I was pleasantly surprised by this book. Backman has written an intriguing, funny, and moving story about an 8-year old getting to know her neighbors and her family after the unexpected death of her favorite person – her grandmother. I thought this would be campy and a little boring, but it was the opposite. Backman has created fascinating worlds with his fairytales that bind together this little community.


First of all, seeing Abby (+Glennon) in real life at the Somerville Theatre (thanks Porter Square Books!) was fantastic. I loved reading this book, too. This could easily be mistaken for “just another self-help book” or “just another book for the women” but it’s not. While the 8 “rules” Abby presents change the game a little, they aren’t NEW exactly. They’re what we’ve all been thinking and needing for a while.

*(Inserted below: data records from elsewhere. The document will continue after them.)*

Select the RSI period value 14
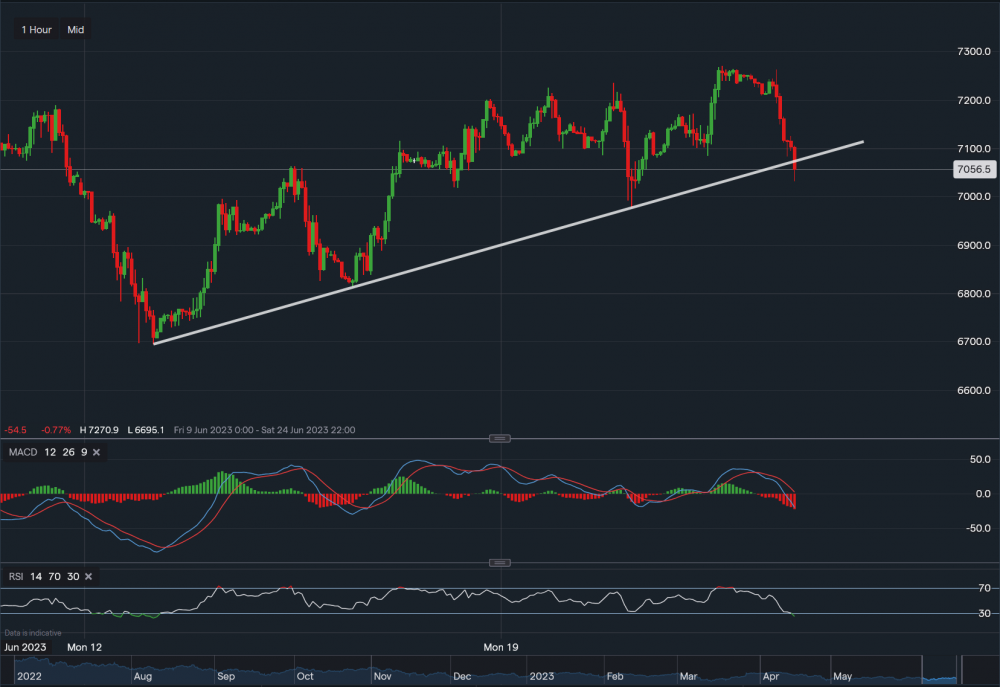The image size is (1000, 687). click(36, 576)
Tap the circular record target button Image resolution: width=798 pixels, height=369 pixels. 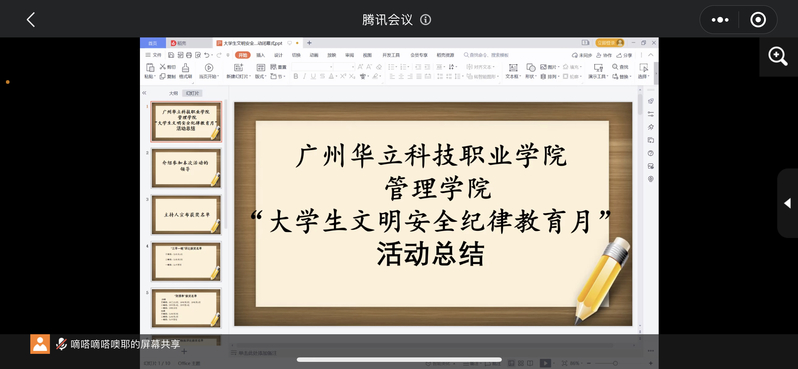758,20
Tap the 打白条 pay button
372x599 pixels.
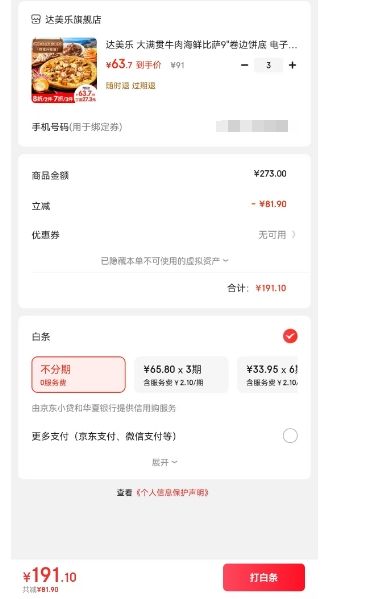tap(264, 577)
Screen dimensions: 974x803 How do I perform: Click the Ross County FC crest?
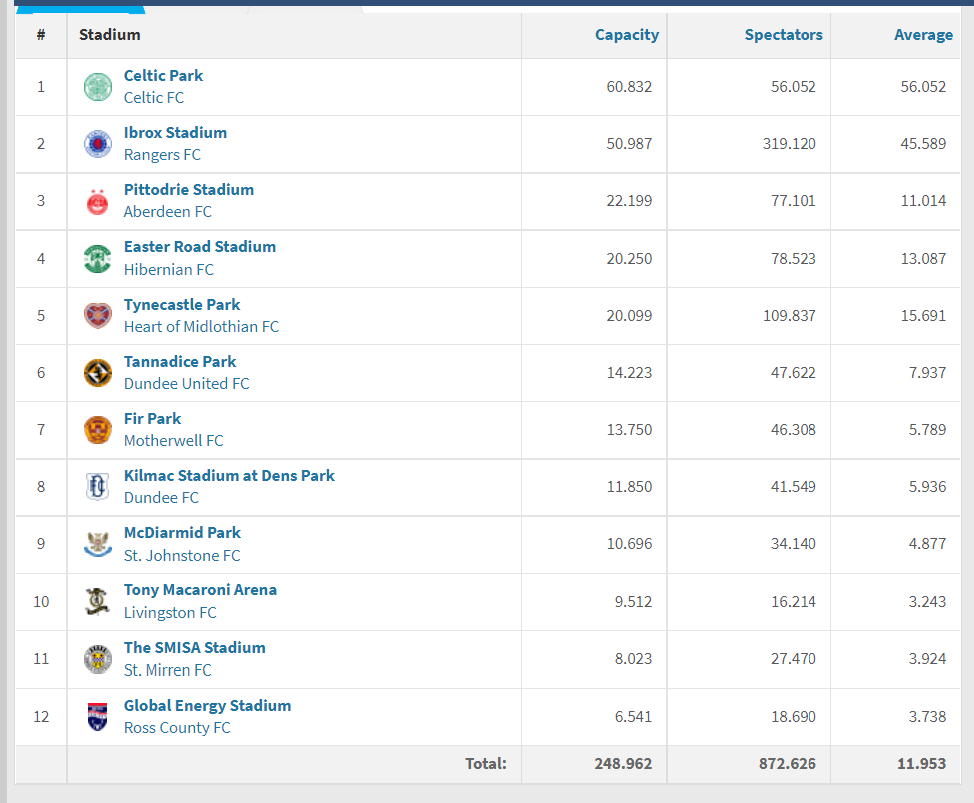point(97,716)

I really do love the Outlander collection. After a wild, crazy week (or month) at work I needed an escape. This was perfect. Zombies, oh my! But not the way you think. Gabaldon, ever the researcher and historian, delves into the class and racial structure of “new world” Jamaica, complete with snakes, charms, natural “remedies,” and crazy twists. I’m always left feeling a little more knowledgeable about history when I finish something in this saga, full of historical accuracy and literary genius. I was pleasantly surprised at her nod to Zora Neale Hurston here as well.
Bravo, once more.


A former employer gave me this book when I was last in Georgia. “It’s you, but in a book,” she said. I don’t typically read work-related books, but I gave this one a shot and…she was right. Nelson discusses taking initiative at work instead of doing just what’s listed in your job description.
To be honest, that’s how I ended up in my current job role (and in every other job I’ve had since college). Solving problems, telling stories, going the extra mile — these things bring me the most joy in work and the most stress all at once because my plate gets so full so fast, but I’m grateful for the doors this mindset has opened in my life.


I finished this book days ago, but have been mulling it over, unsure how to put my thoughts into words for this review.
J.D. Vance explores a world that, while very different from mine, hits close to home. There are many aspects of his story and culture that parallel that of my upbringing and my family. He has created a striking deconstruction of hillbilly culture and that of working-class Americans. Beyond being captivating for its narrative, the statistics and norms Vance presents are arresting in their reality. I can’t think of a demographic that wouldn’t benefit from reading this.

Follow along with all my reviews on Goodreads!


Here are a few of the bookstores I’ve visited this month!

  • Just kidding, I went to no bookstores this month, but I did get a few books from friends! You’ll see the Crazy Rich Asian saga, a new book by Ravi Zacharias, and a few others in the next month or so!